"
It's not over. I just saw through the eye of the storm. There was a brief moment of sunshine in the storm that is my life. It's back. And it's all as bad as before. Maybe even worse.
Before, I'd realize what I would feel only when you made your presence felt. But now, even without you around,
no, wait, all the more without you around, it's back. I don't understand. How could it come back? It's just not fair. I thought things would go smoothly, and now, they're railroading off course again. And you're not around, to begin with.
It wasn't as easy as I thought it would be. Nothing happens overnight, much less, that quickly. I guess something like this has to run it's full course, until everything just fades away, or something takes its place.
I hope something takes its place. SOON. SOONER than soon.
This is one of the times when you feel that the
emptiness can devour you alive. It's the
worst possible feeling, heartache. I'd rather stick a thousand pins all over my body than go through this shit for prolonged times. What can end it all? I just want to take my own life. It's just not worth living right now. It just sucks.
There isn't always a rainbow after the rain. We aren't all stronger than we think we are. I can't run anywhere. Where do I go? I can't take this. It's coming back, and I want to stop it, but it's just coming back. It's
beyond my control, and it sucks that it is. It sucks when it's beyond my control and you feel nothing
still.
I wish I meant something more to you. I wish I mean something more to you. I wish.
I wish. I'd give up everything for you, and you'd give up everything for him anyway.

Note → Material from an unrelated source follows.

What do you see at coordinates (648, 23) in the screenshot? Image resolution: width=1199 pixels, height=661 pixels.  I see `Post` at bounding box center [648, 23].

Love is just supposed to hurt. Doesn't that just suck?
Stopped pushing on for just a second, then nothing's changed. Who am I this time? I wish that wishes could be granted.
Why can't God just give me the one thing that He knows would make me happy? Because God knows that her love, her affection, makes someone else happy, and I guess
that's just how the chips fall. Misery. Misery. My chips are all of disappointment, of misery.
I just can't find a fucking reason, much less a pathetic excuse to live.
I just wish I could die right now. Right now. Yet I'm sure that you wouldn't mind that as well.
God? Are You there? Can You hear me? Can You hear my heart
scream her name? Can You feel my heart breaking?
Am I alone?
I don't want a dramatic life. I want a happy one. I want a happy life. It doesn't matter what kind of life it is. JUST A HAPPY ONE. I haven't felt happiness in the longest time, and soon enough, I'll probably forget what it feels like to be happy.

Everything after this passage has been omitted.